ReplyDeleteBut yeah, I've heard Stephen King say some characters tend to write themselves or take over the story. He admits he doesn't outline, which I can see that freeing up the story to many degrees. I just wonder if he has an idea and starts writing, or if he has an end already planned that he shoots for ie. we're going on a journey until it ends here.
Almost everything in the 21st century is overloaded with political agenda, very much including arguments over whether sex is a matter of choice or nature. But why not defend the legitimacy of choice even (especially) when a choice is not mainstream?

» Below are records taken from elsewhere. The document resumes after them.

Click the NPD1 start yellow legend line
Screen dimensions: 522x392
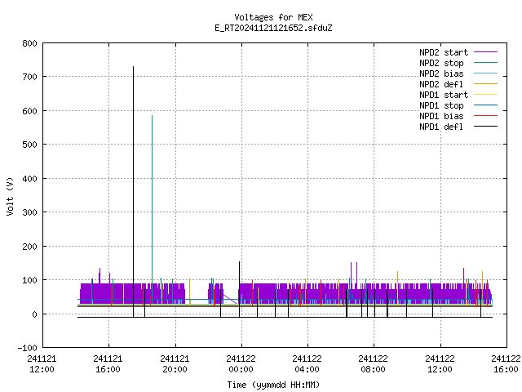485,95
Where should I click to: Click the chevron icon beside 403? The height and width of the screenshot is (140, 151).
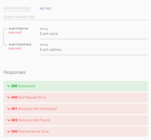pyautogui.click(x=9, y=120)
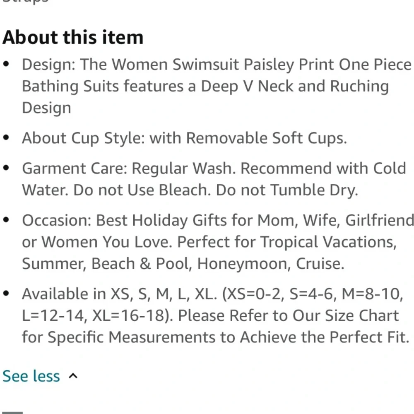
Task: Click the bullet dot beside "Design:"
Action: pyautogui.click(x=6, y=64)
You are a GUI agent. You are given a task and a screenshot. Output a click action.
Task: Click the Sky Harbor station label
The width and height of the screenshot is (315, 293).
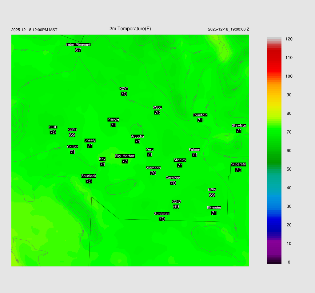125,156
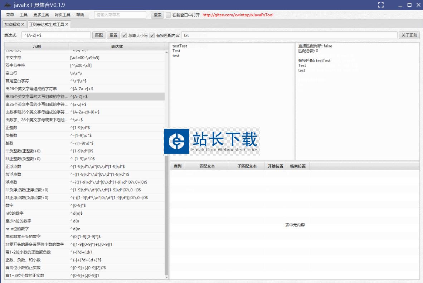Image resolution: width=423 pixels, height=283 pixels.
Task: Open the 帮助 menu
Action: [x=80, y=15]
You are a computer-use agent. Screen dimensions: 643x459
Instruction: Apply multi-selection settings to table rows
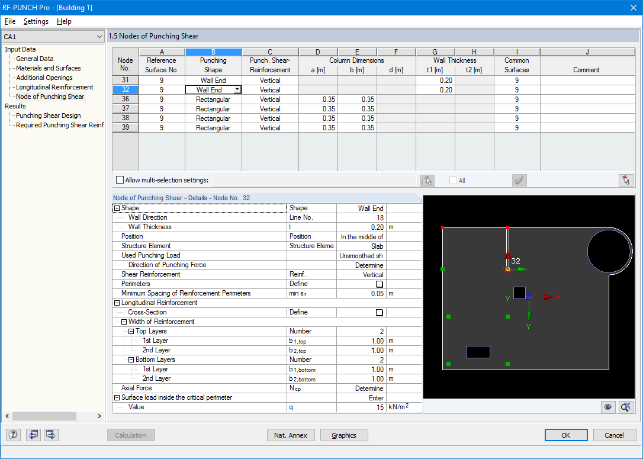427,180
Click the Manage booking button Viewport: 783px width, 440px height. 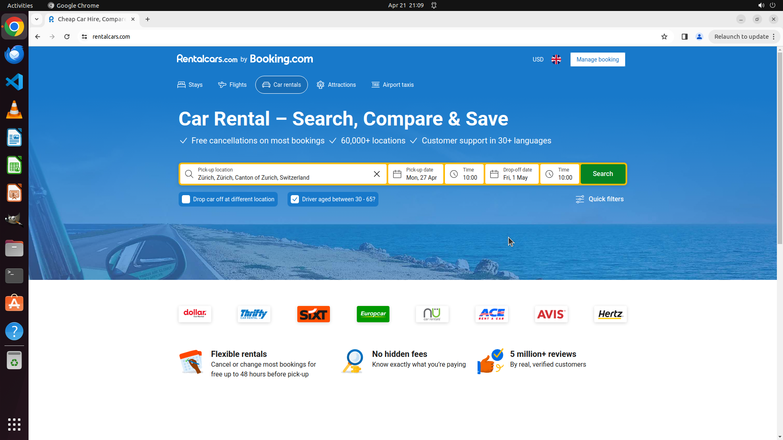pos(597,59)
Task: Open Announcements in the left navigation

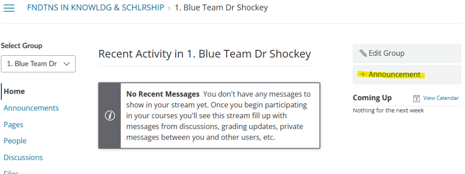Action: click(x=31, y=108)
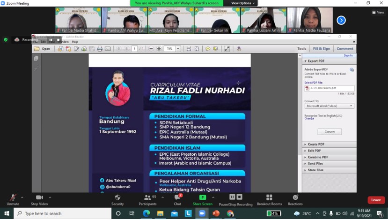Click the red Leave meeting button

point(376,200)
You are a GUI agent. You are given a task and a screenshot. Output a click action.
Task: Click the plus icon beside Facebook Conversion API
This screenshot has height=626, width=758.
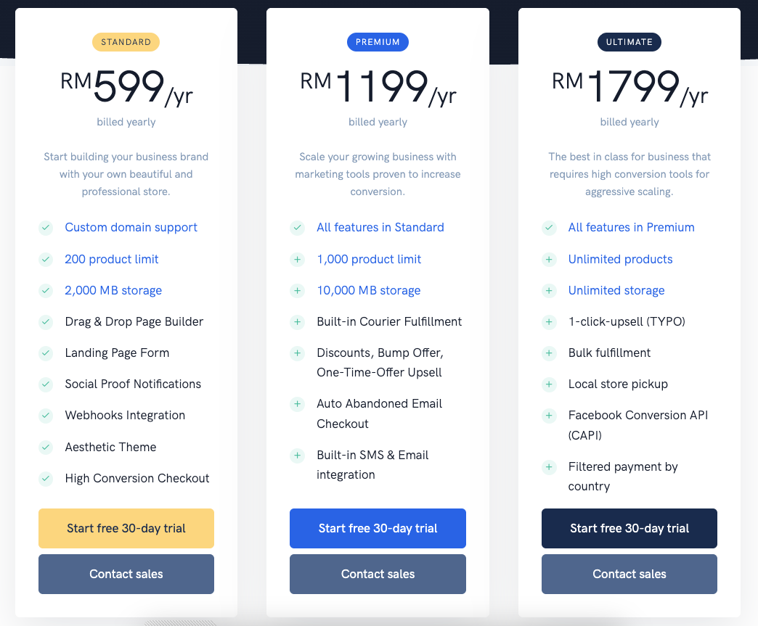pos(549,416)
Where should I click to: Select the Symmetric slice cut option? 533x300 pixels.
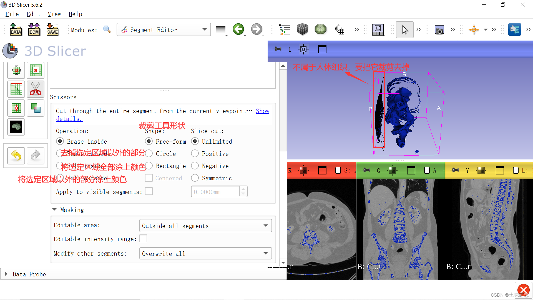pyautogui.click(x=195, y=178)
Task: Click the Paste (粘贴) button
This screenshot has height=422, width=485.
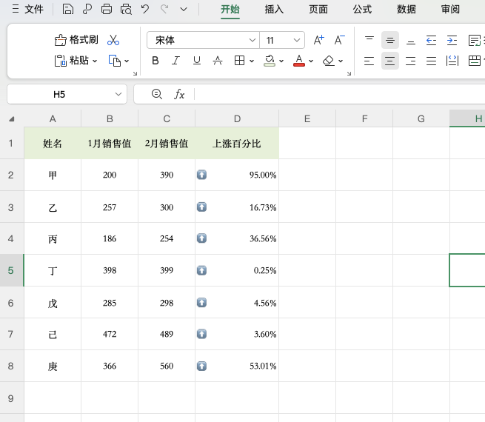Action: tap(76, 61)
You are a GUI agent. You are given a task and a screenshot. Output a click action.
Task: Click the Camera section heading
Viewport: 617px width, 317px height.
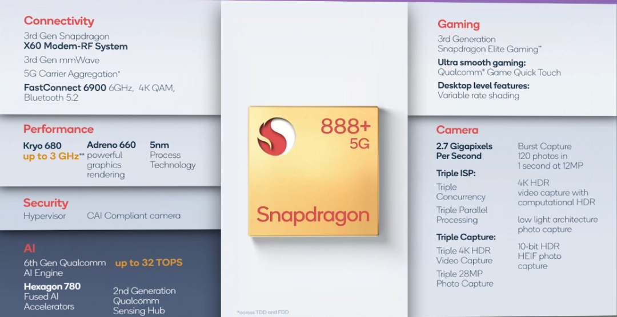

Why deny nature at any time? The truth more likely is a mixture of both anyway when it comes to sexual predilections: we inherit a range, which may differ in size from that of someone else, but may choose, for whatever reasons, to roam only a portion of it. On the 0-6 Kinsey scale (0 exclusively heterosexual 6 exclusively homosexual) developed in the ‘40s and which measures attraction (not behavior), only a minority scores 0 or 6.
DeleteThe pagan ancients just didn’t fuss as much over such things, though the Romans sniggered a bit more than the Hellenes. Things changed by the time of the Christian emperor Justinian (r. 527-565) though. He outlawed homosexuality because it causes earthquakes. This begs the response, “only if you do it right.”